StrainMash

What does it do?

StrainMash uses the MinHash algorithm (as implemented by mash) in order to very quickly find which RefSeq type strain an assembly is closest to. This can be very useful if you aren't entirely sure what species it is that you've actually sequnced.

How do I use it?

Subject

In the Subject field, put StrainMash. Spelling counts, but case sensitivity doesn't.

Description

All you need to put in the description is a list of SEQIDs you want to analyze, one per line.

Example

For an example StrainMash, see issue 12860.

Interpreting Results

StrainMash will upload a zip file once it finishes. This contains a folder called output, which will have a text file for each SEQID entered showing results.

These text files have 6 columns:

MashDistance: Represents roughly how close the query sequence is the the reference strain. 1 is a perfect match, 0 is no similarity.
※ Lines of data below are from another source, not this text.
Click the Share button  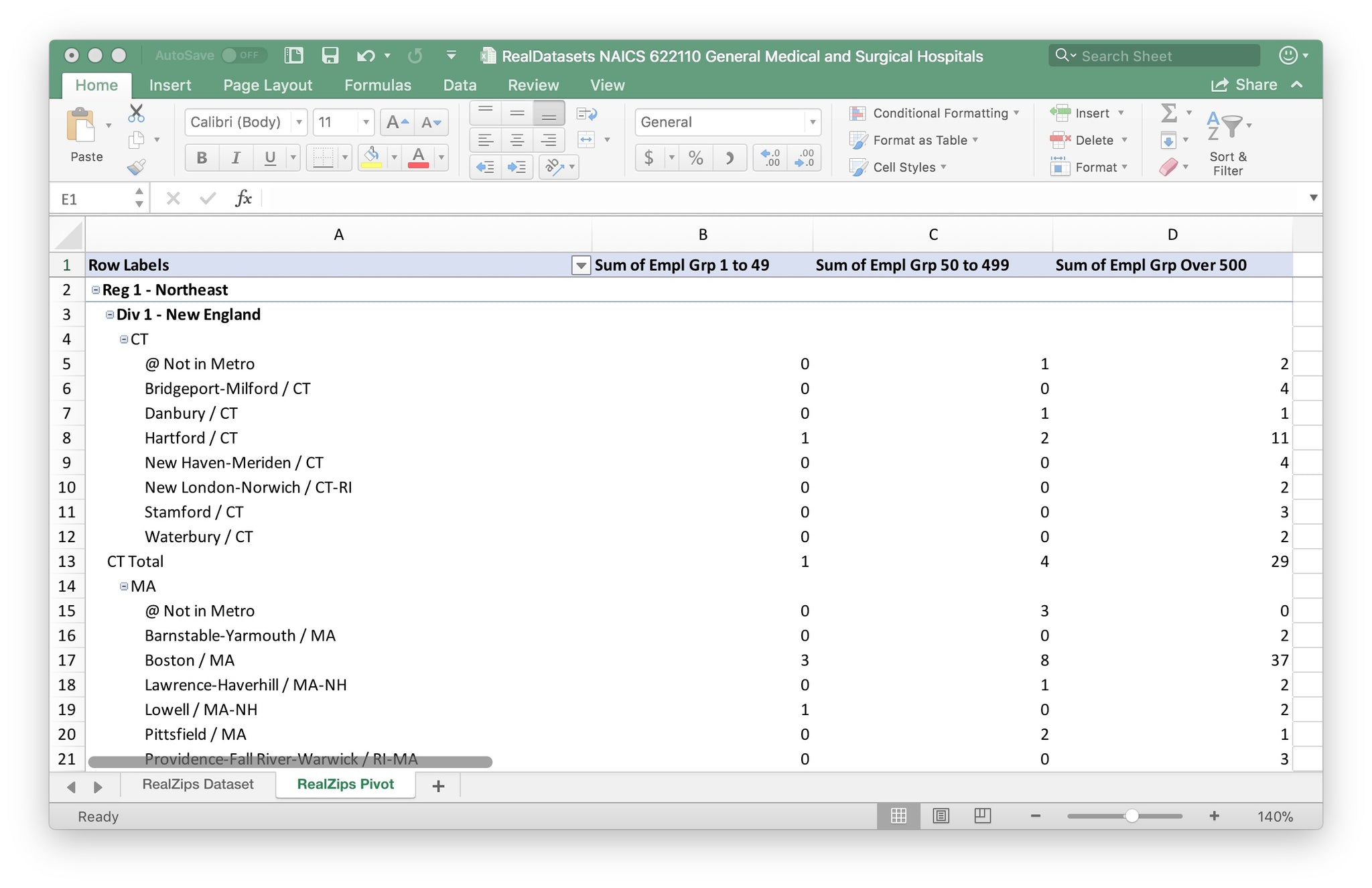pos(1244,85)
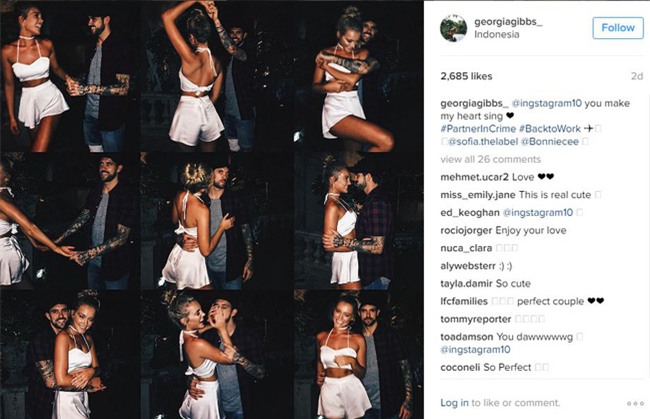This screenshot has height=419, width=650.
Task: Open ed_keoghan commenter profile
Action: click(470, 213)
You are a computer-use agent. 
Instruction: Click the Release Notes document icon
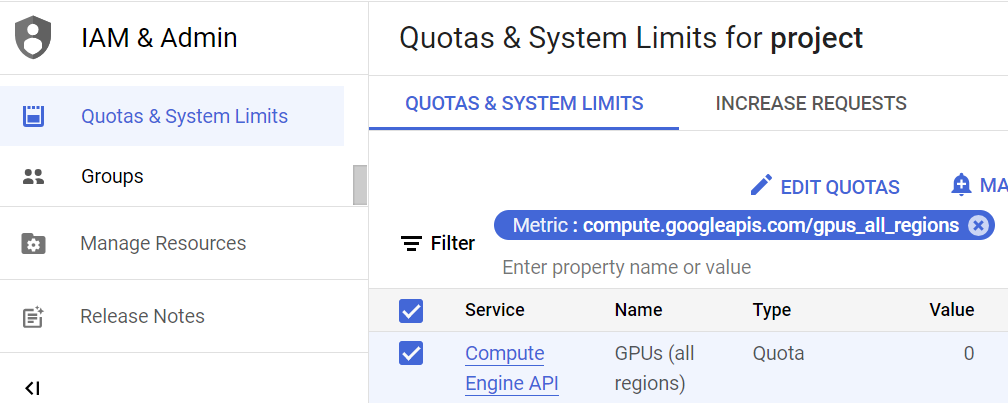tap(34, 317)
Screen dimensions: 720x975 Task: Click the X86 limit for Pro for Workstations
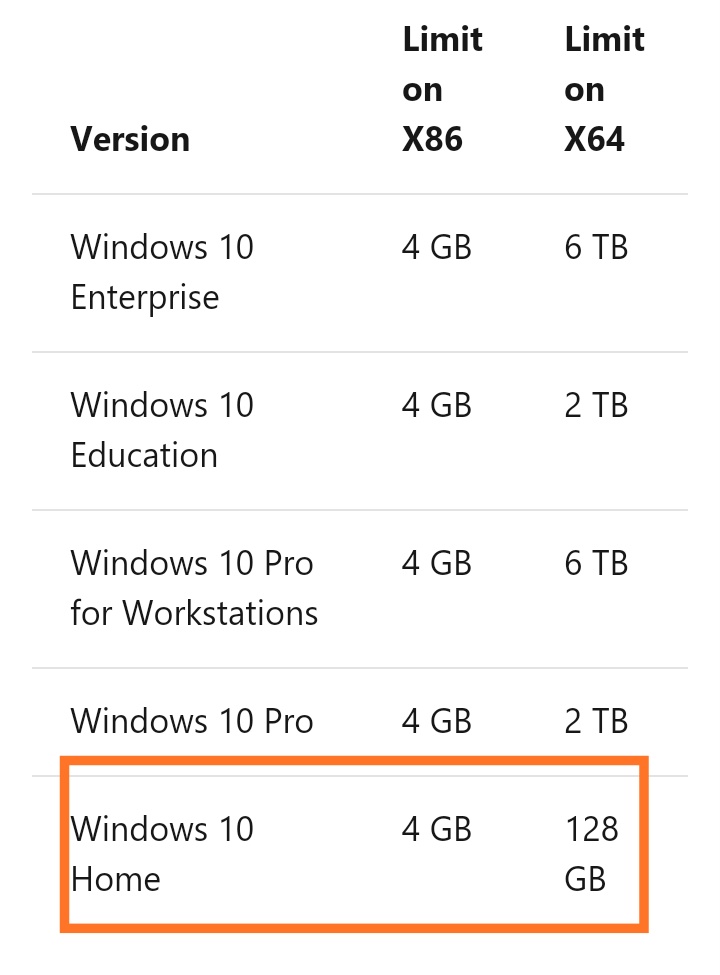[436, 563]
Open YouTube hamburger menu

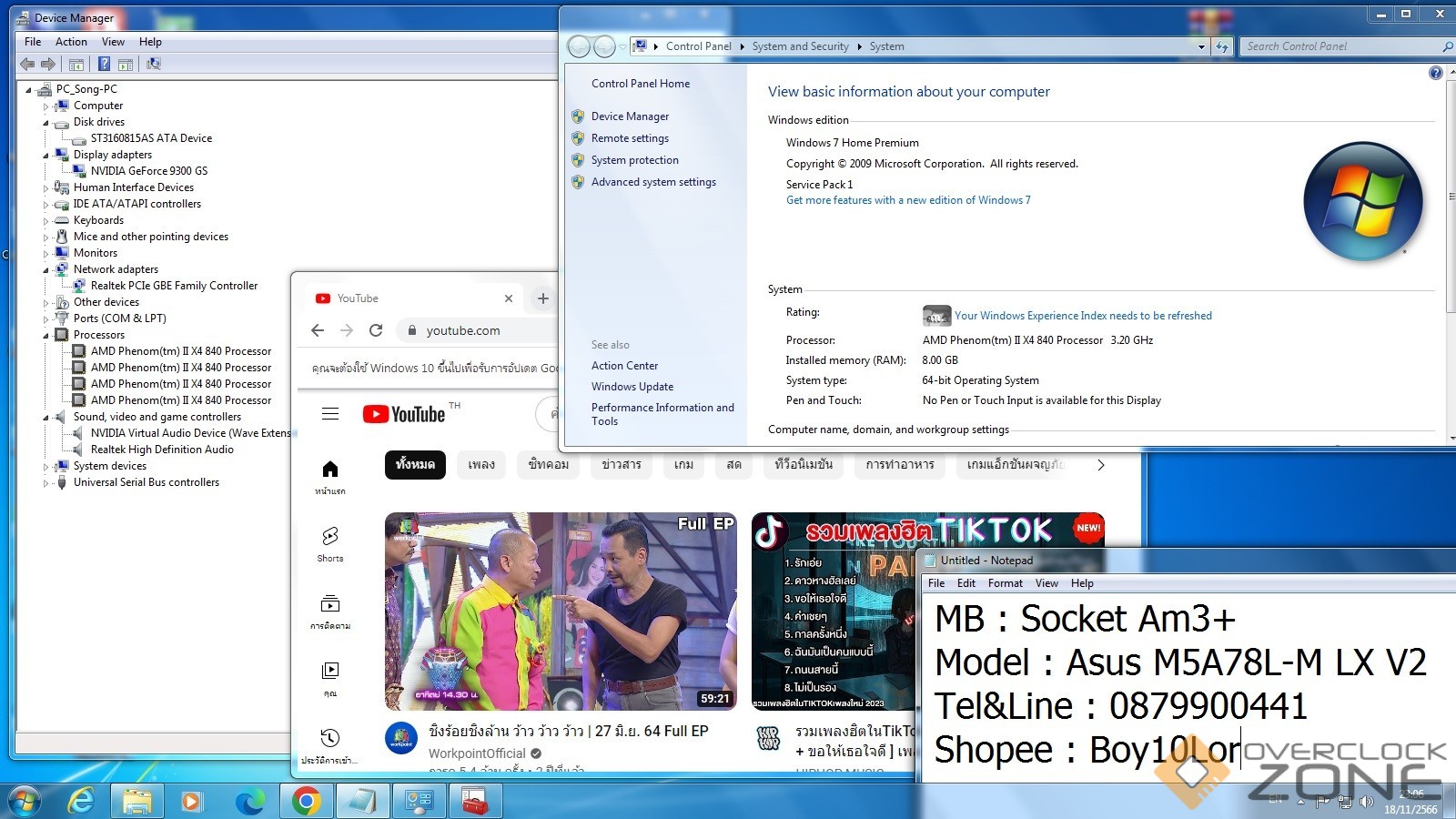330,414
To say that something very closely matches a reference strain, this number should be at least 0.98
NumMatchingHashes: Another measure of how close the query sequence is to the reference strain. 1000/1000 is a perfect match, 0 is no similarity. Number needs to be fairly high (>850) for close matches to reference.
MedianMultiplicity: Can mostly be ignored. Should always be 1.
Pvalue: An attempt to assign significance to the hit. Should be zero for anything that very closely matches a reference strain.
ReferenceStrain: The NCBI Accession for the reference strain.
Organism: The name of the organism that is the reference strain.

How long does it take?

StrainMash should take about 30 seconds to 1 minute to analyze each sample you send to it.

What can go wrong?

1) Requested SEQIDs are not available. If we can't find some of the SEQIDs that you request, you will get a warning message informing you of it.